An extremely equivalent exchange.
~Five Seconds~

Ashawn walked into the brightly lit ballroom. His camera flashed like all the other reporters', capturing every moment of the President's visit. Ashawn's own president eagerly shook the famous leader's hand. He saw the bodygaurds, tall and intimidating, analysing everything. He gulped.
One walked over to the reporter's corner, eyes staring at them all. The brute shifted his position, leaning against a pillar. Ashawn gulped again.
If he were going to do anything, he had better do it now.

He slipped one hand from his camera to his pocket, and pulled out the grenade's pin.

Five second timer. Five seconds to live.
Ashwan's face portrayed nothing of the swirling emotions within.
He took a step past the reporters and the bodyguard stood up and stared him down.

Five
Five Seconds Left, Five Seconds to Live.

Five years being groomed, five years, being raised for the slaughter. Five years under his father's thumb, five years gone forever.


Ashawn walked briskly to the huge bodyguard, wearing a nervous, inquisitive look, like he wanted to ask the man a question. It must have worked, because relaxation flowered across his face. Maybe he dealt with a lot of stupid questions from reporters. Maybe not.

It didn't really matter.

"Hey-" Ashawn began, hearing his own accent slip into the English.

Four

Four Seconds Left, Four Seconds to Live.

Four siblings raised for the same purpose, told the same message, fighting for the same war. Learning how to deal damage, how to hide feelings, how to work a bomb. How to kill.


Ashawn headbutted the bodyguard in the nose, and kneed him betwixt the knees, driving him back. The bodyguard staggered , hands up too slow to stop Ashawn's heavy camera catching the side of his head. And the ape went down.

Three

Three Seconds Left, Three Seconds to Live.

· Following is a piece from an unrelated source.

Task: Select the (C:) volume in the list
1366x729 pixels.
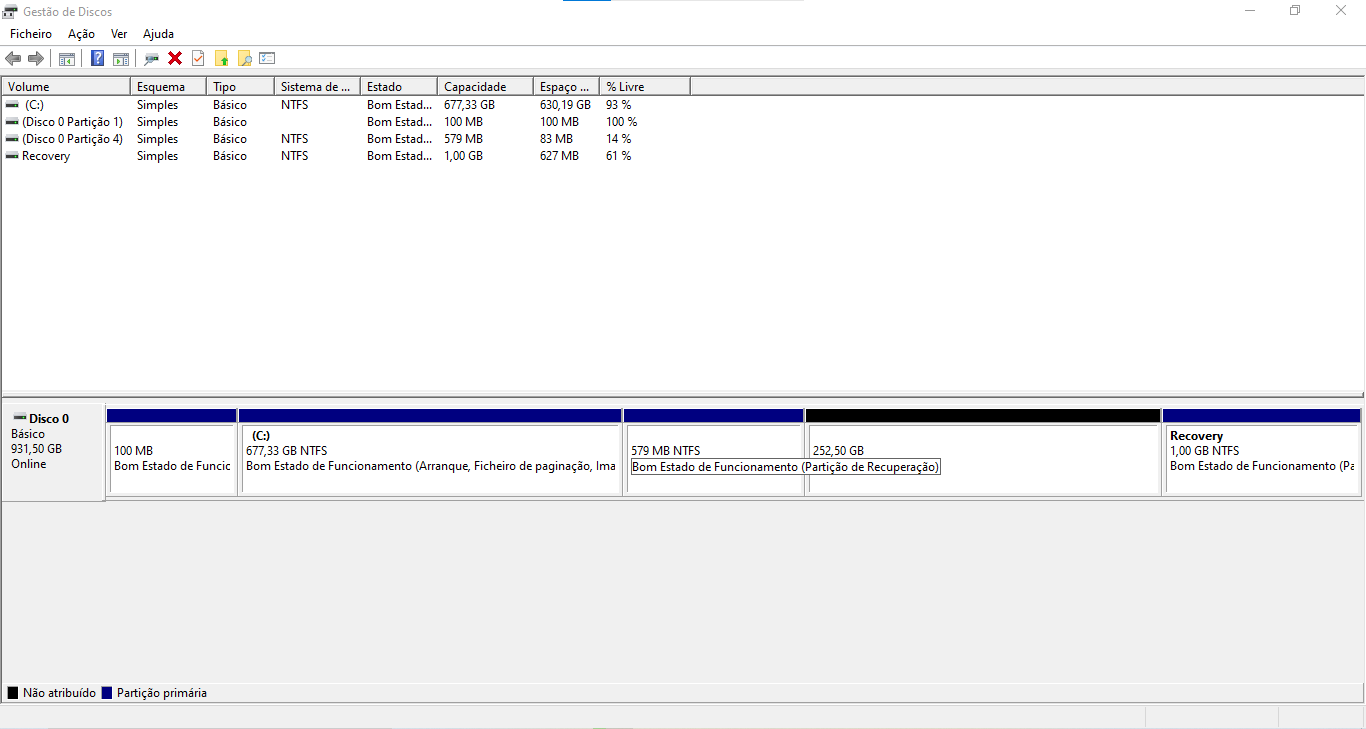Action: point(34,105)
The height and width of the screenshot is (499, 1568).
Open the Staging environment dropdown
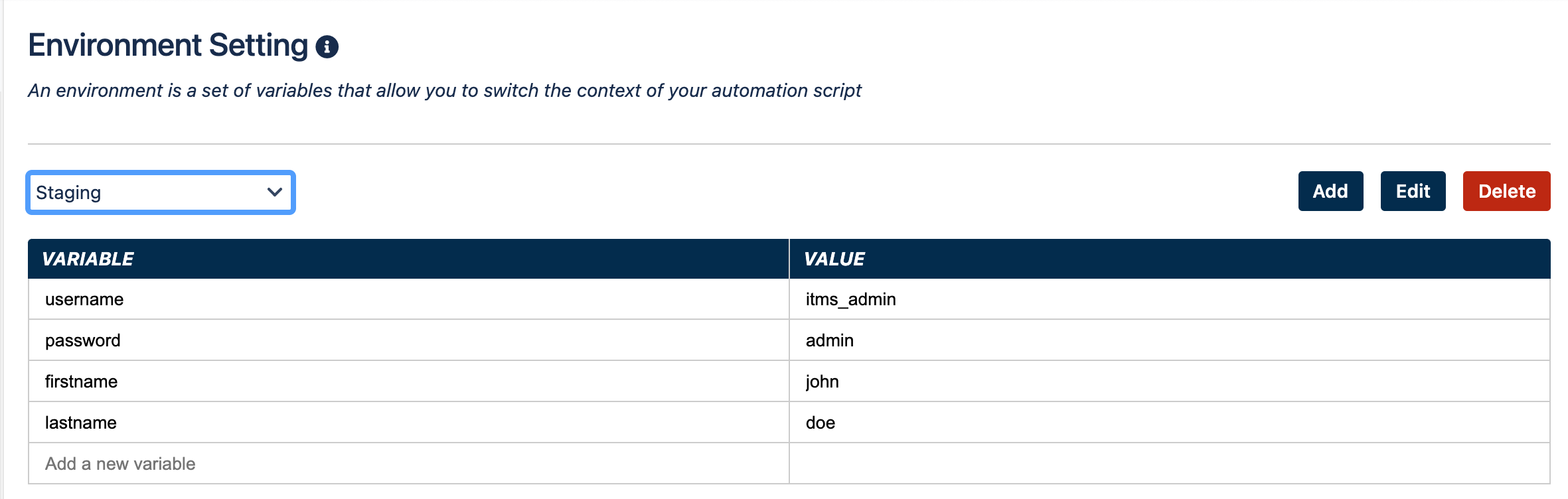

Three hours of sprint-training a day, because his revolutionist father knew that you could go only so far using false identities and stealth. Only so far, before people would see he was too close. He'd have to run the rest, and avoid the desperate grabs of men paid to risk their lives to stop him.


Ashawn broke into a sprint, past the mix of somebodies and nobodies, barging past them all. He broke out of the crowd, just meters away. Some men turned his way, he aimed the camera directly for them and clicked. Light erupted into their eyes, forcing their pupils to dilate, earning him another precious second.

Two

Two Seconds Left, Two Seconds to Live.

Two murders under his belt. Two evil, evil, politicians, both fighting vehemently against everything he should believe in. The first in a dark hotel room, hand quivering as he pulled the trigger, body trembling as he felt the blood wash over him.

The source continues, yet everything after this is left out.